Direction: Reproduce verbatim the entries below, beginning with the line that contains "This screenshot has width=414, height=321." and ending with the line that contains "will click(x=526, y=470).", and include nothing else.

Dataset rows:

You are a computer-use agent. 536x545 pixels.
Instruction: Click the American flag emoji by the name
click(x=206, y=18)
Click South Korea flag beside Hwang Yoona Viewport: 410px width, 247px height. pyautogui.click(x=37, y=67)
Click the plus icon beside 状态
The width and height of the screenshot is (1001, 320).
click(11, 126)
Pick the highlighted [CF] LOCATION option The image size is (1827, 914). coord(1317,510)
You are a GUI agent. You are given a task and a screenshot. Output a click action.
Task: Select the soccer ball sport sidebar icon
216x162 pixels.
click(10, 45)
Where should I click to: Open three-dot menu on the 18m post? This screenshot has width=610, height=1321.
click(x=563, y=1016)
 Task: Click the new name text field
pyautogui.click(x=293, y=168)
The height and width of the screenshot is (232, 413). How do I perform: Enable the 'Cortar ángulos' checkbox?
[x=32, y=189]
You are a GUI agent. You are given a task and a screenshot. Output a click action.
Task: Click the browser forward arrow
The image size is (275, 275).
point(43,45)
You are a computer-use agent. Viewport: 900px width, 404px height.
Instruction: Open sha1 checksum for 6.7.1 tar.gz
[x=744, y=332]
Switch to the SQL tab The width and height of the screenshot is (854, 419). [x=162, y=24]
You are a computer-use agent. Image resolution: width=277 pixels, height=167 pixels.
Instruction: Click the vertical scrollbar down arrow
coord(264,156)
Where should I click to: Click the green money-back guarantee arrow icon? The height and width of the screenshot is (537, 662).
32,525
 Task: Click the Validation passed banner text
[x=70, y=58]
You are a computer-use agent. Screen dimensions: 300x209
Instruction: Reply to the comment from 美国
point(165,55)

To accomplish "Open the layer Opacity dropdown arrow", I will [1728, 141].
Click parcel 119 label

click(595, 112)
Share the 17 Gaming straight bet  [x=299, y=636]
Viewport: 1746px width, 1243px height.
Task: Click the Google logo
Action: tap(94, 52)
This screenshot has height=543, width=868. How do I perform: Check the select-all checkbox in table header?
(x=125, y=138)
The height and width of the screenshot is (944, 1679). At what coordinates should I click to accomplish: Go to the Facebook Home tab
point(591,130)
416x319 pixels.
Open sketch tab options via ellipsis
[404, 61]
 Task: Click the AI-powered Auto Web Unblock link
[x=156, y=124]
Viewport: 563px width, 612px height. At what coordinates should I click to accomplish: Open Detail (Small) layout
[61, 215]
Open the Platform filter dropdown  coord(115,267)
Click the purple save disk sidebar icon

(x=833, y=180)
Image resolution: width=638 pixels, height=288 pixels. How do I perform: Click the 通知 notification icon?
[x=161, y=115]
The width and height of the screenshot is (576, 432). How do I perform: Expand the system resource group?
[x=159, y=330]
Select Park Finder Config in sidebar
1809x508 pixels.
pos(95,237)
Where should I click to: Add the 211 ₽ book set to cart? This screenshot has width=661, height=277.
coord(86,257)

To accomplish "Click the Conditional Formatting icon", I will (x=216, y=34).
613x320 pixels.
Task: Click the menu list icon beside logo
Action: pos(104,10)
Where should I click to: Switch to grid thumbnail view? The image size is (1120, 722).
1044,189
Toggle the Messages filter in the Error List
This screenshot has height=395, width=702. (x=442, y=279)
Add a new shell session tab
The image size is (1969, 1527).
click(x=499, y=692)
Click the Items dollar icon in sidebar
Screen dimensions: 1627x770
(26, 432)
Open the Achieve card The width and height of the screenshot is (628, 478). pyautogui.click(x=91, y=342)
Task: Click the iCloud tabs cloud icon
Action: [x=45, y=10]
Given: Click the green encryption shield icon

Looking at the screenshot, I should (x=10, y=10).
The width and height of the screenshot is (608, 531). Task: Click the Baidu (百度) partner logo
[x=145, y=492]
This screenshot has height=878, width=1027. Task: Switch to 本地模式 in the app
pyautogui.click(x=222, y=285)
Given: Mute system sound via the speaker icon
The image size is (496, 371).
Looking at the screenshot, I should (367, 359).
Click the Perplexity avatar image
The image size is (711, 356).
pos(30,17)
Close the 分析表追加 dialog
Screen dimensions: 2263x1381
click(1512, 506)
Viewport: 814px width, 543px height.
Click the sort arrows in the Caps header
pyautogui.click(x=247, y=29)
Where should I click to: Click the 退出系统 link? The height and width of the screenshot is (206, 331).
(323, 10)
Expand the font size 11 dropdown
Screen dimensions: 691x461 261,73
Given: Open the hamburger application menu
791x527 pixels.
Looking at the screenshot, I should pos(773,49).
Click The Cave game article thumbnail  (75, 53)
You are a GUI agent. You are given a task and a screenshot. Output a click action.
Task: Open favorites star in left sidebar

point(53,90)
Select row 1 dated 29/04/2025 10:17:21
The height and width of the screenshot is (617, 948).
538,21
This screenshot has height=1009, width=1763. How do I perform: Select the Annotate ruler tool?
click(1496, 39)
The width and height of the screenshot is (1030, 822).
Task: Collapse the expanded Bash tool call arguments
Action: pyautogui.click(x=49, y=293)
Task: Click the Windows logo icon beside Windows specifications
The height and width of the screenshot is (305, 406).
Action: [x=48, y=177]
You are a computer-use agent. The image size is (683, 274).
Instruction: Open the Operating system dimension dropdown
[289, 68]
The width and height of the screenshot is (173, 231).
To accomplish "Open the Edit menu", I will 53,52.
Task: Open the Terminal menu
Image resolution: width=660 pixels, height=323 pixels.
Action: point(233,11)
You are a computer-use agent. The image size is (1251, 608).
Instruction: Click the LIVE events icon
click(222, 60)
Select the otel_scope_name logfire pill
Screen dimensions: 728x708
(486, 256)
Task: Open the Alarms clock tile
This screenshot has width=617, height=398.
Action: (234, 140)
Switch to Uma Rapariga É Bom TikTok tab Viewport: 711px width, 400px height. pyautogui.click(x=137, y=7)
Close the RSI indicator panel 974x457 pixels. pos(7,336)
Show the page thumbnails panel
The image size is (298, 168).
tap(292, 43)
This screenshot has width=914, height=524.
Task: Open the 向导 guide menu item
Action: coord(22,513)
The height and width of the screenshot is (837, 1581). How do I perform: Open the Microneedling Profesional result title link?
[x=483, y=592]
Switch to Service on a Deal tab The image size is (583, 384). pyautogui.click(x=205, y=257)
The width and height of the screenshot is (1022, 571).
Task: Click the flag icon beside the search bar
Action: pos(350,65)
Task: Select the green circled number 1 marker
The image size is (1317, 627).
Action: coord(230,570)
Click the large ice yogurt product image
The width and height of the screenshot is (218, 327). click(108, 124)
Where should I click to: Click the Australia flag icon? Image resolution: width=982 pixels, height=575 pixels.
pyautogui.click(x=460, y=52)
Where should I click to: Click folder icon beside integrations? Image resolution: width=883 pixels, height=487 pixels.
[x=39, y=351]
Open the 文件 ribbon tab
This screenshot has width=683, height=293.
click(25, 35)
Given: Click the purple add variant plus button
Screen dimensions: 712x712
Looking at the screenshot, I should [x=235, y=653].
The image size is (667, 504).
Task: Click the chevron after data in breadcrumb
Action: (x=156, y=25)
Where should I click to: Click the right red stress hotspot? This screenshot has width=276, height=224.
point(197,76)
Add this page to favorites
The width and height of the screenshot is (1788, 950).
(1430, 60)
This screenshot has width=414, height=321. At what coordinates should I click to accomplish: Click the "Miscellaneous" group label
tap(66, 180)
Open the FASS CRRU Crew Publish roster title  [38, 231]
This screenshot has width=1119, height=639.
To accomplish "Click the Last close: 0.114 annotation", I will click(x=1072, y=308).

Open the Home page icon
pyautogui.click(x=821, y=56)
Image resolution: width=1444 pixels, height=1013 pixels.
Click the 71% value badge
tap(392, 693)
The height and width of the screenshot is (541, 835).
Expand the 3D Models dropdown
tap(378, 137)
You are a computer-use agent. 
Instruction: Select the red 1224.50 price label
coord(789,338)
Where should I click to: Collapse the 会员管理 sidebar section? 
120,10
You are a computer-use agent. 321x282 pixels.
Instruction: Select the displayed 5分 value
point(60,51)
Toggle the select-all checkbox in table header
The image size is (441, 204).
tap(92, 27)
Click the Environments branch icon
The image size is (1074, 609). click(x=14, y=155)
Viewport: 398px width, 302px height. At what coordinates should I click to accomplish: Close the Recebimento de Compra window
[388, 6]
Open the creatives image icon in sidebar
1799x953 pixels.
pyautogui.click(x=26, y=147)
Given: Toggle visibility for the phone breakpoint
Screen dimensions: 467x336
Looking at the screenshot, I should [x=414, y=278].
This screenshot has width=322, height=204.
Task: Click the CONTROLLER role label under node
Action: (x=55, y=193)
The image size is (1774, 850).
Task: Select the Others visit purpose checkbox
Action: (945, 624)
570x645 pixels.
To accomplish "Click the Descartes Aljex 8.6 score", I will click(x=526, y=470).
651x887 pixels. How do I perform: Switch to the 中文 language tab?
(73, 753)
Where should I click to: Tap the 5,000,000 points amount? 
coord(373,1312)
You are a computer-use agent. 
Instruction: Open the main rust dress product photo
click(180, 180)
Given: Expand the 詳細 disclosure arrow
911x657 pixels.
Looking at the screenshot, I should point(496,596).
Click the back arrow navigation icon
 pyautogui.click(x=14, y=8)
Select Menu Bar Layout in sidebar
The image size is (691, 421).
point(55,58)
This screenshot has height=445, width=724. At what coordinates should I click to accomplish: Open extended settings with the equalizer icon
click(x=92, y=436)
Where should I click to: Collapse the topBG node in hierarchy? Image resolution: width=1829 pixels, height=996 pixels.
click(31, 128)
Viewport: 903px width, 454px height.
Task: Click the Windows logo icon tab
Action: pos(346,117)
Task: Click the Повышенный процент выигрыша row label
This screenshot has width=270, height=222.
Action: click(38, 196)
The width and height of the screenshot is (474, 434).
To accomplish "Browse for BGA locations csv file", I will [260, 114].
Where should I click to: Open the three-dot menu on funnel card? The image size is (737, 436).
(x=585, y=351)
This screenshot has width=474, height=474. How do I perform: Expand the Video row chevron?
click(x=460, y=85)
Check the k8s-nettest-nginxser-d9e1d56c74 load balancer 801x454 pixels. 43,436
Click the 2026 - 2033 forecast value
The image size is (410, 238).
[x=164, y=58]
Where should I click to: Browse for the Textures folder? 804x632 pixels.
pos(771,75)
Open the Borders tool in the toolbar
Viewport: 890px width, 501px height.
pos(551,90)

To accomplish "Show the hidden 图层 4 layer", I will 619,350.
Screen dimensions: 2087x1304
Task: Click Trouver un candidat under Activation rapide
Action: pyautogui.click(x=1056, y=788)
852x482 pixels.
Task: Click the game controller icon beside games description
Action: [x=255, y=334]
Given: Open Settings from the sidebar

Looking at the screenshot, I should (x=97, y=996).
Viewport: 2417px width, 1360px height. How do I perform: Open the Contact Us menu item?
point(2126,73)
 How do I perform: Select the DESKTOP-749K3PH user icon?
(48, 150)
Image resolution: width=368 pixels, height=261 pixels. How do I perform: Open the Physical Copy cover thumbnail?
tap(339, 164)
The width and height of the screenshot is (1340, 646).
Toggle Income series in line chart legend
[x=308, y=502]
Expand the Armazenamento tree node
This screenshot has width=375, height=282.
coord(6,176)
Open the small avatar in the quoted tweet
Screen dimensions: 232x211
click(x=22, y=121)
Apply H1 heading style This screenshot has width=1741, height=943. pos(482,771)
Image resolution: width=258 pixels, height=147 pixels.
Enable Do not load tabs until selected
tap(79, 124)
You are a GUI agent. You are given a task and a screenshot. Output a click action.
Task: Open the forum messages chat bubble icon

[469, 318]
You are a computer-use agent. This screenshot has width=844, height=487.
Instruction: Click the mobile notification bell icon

Worked solution:
This screenshot has width=414, height=321. At what coordinates should I click to accomplish: Click the "Miscellaneous" group label
tap(66, 180)
Open the FASS CRRU Crew Publish roster title  [38, 231]
This screenshot has width=1119, height=639.
To accomplish "Click the Last close: 0.114 annotation", I will click(x=1072, y=308).

Open the Home page icon
pyautogui.click(x=821, y=56)
Image resolution: width=1444 pixels, height=1013 pixels.
Click the 71% value badge
tap(392, 693)
The height and width of the screenshot is (541, 835).
Expand the 3D Models dropdown
tap(378, 137)
You are a computer-use agent. 
Instruction: Select the red 1224.50 price label
coord(789,338)
Where should I click to: Collapse the 会员管理 sidebar section? 
120,10
You are a computer-use agent. 321x282 pixels.
Instruction: Select the displayed 5分 value
point(60,51)
Toggle the select-all checkbox in table header
The image size is (441, 204).
tap(92, 27)
Click the Environments branch icon
The image size is (1074, 609). click(x=14, y=155)
Viewport: 398px width, 302px height. At what coordinates should I click to accomplish: Close the Recebimento de Compra window
[388, 6]
Open the creatives image icon in sidebar
1799x953 pixels.
pyautogui.click(x=26, y=147)
Given: Toggle visibility for the phone breakpoint
Screen dimensions: 467x336
Looking at the screenshot, I should [x=414, y=278].
This screenshot has width=322, height=204.
Task: Click the CONTROLLER role label under node
Action: (x=55, y=193)
The image size is (1774, 850).
Task: Select the Others visit purpose checkbox
Action: (945, 624)
570x645 pixels.
To accomplish "Click the Descartes Aljex 8.6 score", I will click(x=526, y=470).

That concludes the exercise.